Cheap Shot: Did Apple's Cook Overestimate The iPhone's Low-End?

How’s this for damning a marketing strategy with faint praise: the late Steve Jobs was right and current Apple management is wrong?

“Last month, [Apple CEO] Tim Cook introduced the colorful iPhone 5c, a less-expensive version of Apple’s smartphone, to ‘serve even more customers’ around the world.
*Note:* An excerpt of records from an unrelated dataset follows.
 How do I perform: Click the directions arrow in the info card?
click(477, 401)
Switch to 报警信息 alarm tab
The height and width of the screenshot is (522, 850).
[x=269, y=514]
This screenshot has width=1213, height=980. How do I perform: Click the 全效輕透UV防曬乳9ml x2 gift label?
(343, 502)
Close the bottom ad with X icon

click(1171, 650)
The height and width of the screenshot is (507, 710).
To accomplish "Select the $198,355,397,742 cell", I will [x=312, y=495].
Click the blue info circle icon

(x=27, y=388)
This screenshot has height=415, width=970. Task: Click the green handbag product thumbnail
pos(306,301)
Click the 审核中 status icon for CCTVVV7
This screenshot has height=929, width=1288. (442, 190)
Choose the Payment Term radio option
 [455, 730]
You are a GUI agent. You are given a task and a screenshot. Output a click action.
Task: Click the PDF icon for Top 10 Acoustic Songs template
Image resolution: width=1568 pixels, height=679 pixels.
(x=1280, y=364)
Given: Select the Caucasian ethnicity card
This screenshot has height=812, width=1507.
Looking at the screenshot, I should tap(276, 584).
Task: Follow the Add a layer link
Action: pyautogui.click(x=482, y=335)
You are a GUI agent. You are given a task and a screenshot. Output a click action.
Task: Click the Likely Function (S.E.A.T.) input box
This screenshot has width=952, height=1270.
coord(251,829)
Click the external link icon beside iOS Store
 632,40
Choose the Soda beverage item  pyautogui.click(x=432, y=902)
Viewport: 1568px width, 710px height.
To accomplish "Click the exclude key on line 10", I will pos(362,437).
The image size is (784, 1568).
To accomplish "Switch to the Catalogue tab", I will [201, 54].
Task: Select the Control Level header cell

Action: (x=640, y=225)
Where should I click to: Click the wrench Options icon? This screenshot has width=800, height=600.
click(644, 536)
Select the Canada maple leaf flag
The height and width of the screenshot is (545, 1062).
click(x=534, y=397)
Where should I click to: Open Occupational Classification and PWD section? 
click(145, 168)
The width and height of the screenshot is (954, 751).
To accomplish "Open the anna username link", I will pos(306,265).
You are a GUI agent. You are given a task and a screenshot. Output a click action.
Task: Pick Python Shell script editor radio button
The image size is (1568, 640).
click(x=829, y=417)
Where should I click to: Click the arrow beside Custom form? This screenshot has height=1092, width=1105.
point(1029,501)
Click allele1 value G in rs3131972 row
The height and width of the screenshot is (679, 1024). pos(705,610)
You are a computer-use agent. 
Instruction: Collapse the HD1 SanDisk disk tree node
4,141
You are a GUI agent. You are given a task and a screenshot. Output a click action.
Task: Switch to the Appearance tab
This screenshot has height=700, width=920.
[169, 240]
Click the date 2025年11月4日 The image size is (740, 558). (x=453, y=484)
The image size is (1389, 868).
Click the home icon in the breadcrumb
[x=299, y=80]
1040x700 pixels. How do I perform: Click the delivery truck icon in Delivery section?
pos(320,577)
It turns out people so far are more interested in its pricier, feature-rich cousin, the 5s,” writes  Bloomberg’s Adam Satariano after pointing out the Apple co-founder famously “emphasized high-end consumer gadgets over cheaper ones.”



Satariano is following up on a report by the Wall Street Journal’s Lorraine Luk, Eva Dou and Ian Sheer (among others), earlier this week that Apple reportedly reduced orders for the 5c device from its suppliers and that “retailers and telecom operators report tepid demand for the device, prompting some to cut prices.”

This despite heavy advertising for the 5c, which retails for roughly $100 less than 5s models, although specifics vary by market.

“A recent Consumer Intelligence Research Partners survey reported that “64% of U.S. iPhone customers were buying the iPhone 5s, which sports a better camera, faster processor chip and fingerprint-reading security features and starts at $199 with a carrier contract,” Satariano writes. The iPhone 5c has been bought by 27% of buyers, according to the survey. Earlier versions of the phone are also available.

In fairness to CEO Cook, he recently made the point that “I don’t subscribe to the common view that the higher end, if you will, of the smartphone market is at its peak,” during an earning call, as AllThingsD’s John Paczkowski reported earlier this week. “I don’t believe that,” Cook said for emphasis.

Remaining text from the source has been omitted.